When I found out she was getting married, I put on a smile at work and then went to her. For the first time, I screamed at her. I ripped her bed apart and threw her pillows at the walls again and again. "How can you do this?" I cried. "And of all people! I'll have to see the ring every day! You can't do this to me!" And through it all, she just sat in a chair and watched me; and when I finally stopped, she put her strong arms around my pale and shaking frame and said, "Melisse, Melisse...I love you." And somehow I forgave her, and kept on loving her.

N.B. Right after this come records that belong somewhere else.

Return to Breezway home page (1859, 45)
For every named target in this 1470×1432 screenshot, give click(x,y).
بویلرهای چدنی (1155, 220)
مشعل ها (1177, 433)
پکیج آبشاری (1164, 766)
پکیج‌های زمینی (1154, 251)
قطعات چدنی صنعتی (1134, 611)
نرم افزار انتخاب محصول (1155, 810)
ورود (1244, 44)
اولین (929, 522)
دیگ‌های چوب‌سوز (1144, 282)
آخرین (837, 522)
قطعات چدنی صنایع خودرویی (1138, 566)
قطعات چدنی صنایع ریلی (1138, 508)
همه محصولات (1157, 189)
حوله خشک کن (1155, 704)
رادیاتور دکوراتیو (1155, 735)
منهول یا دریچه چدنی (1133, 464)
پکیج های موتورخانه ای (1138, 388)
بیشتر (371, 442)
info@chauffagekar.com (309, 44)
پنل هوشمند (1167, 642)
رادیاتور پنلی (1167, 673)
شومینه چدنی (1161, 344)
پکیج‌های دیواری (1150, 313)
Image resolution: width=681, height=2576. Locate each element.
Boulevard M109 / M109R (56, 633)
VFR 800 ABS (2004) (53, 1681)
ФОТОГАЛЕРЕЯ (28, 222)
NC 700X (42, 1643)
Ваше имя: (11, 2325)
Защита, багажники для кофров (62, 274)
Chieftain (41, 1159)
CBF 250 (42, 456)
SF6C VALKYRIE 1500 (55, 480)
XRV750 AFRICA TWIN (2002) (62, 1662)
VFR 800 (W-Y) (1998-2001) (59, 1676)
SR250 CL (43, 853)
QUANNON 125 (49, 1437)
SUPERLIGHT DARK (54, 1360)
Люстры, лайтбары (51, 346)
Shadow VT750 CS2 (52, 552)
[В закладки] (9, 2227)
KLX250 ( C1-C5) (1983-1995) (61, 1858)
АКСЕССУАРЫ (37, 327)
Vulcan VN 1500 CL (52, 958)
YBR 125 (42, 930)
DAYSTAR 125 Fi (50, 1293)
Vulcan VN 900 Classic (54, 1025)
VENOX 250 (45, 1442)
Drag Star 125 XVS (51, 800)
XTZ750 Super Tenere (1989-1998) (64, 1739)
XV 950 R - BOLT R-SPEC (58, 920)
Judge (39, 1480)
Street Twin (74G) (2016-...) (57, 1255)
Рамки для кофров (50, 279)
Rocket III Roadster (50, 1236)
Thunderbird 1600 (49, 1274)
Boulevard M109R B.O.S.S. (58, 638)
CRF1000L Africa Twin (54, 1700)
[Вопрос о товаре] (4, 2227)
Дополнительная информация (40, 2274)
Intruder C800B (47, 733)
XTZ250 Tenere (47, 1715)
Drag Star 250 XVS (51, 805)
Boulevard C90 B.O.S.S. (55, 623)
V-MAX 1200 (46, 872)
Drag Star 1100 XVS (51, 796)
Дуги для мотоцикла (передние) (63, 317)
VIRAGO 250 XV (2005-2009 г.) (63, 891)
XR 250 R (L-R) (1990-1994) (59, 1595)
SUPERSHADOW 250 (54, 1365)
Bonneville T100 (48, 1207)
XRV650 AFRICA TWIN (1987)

I never stopped loving her.

A week before it happened I stopped answering her calls. I stopped looking at her at work. I listened to her voicemails: from "Melisse, baby, where are you? I'm waiting for you," to "I don't know why you have to act like this, Melisse. Don't be such a child."

But she was the child. She was the one who married my superior just to keep me in her power. She was the one who expressed all her pain, her loss, her sadness by hurting me and making me her defenseless slave. When I broke myself free of the chains Sharon Rosas had placed on me, I granted myself the freedom that I hadn't really realized I'd lost.

I never wished her dead, but when the world lost her, Sharon wasn't who I mourned.